⟨

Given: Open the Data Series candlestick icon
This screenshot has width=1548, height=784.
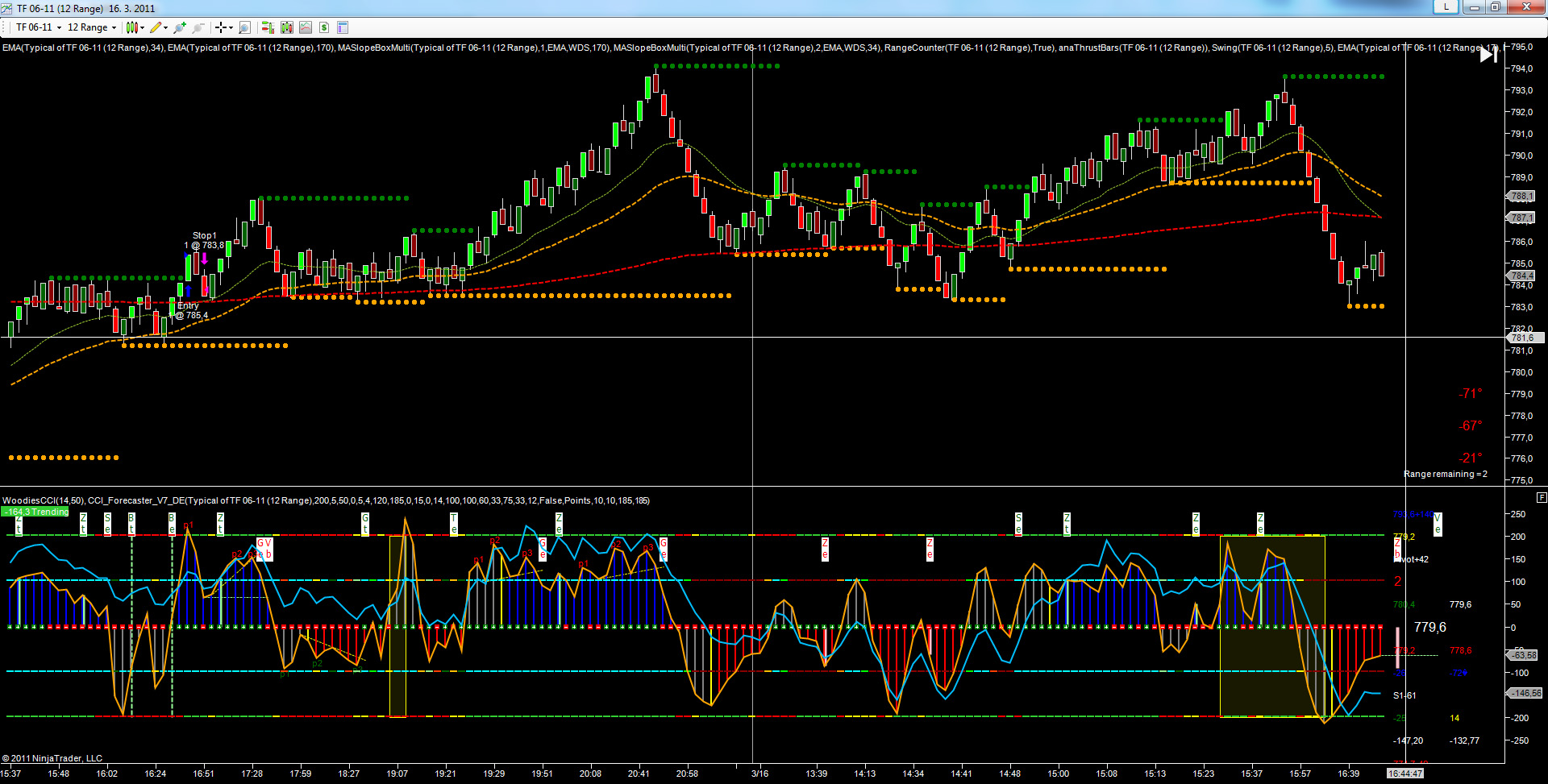Looking at the screenshot, I should coord(287,27).
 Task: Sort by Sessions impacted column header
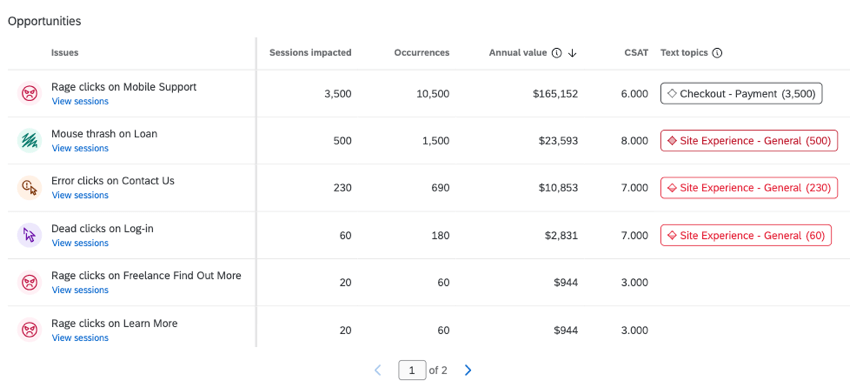311,53
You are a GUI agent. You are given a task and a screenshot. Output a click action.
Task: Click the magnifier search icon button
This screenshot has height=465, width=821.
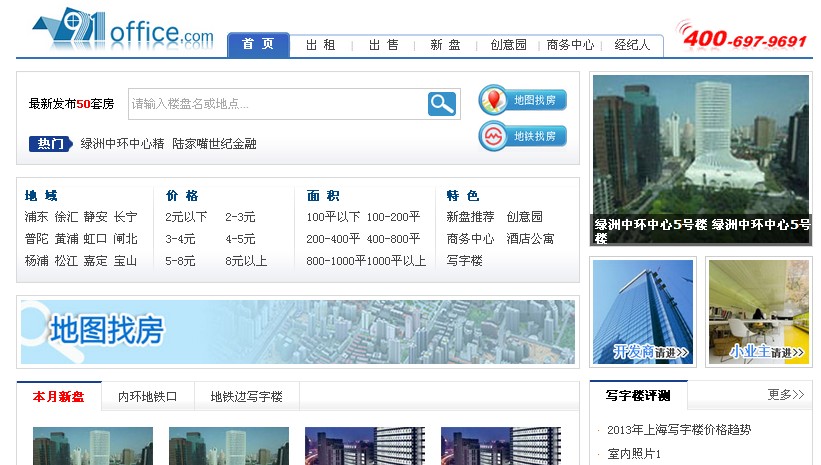point(442,103)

⟩

◆ To do:
Each line above should be written out again exactly, and no picture should appear in the copy.

◆ Solution for this problem:
Given: Open the Data Series candlestick icon
This screenshot has width=1548, height=784.
Looking at the screenshot, I should coord(287,27).
 Task: Sort by Sessions impacted column header
311,53
You are a GUI agent. You are given a task and a screenshot. Output a click action.
Task: Click the magnifier search icon button
This screenshot has height=465, width=821.
point(442,103)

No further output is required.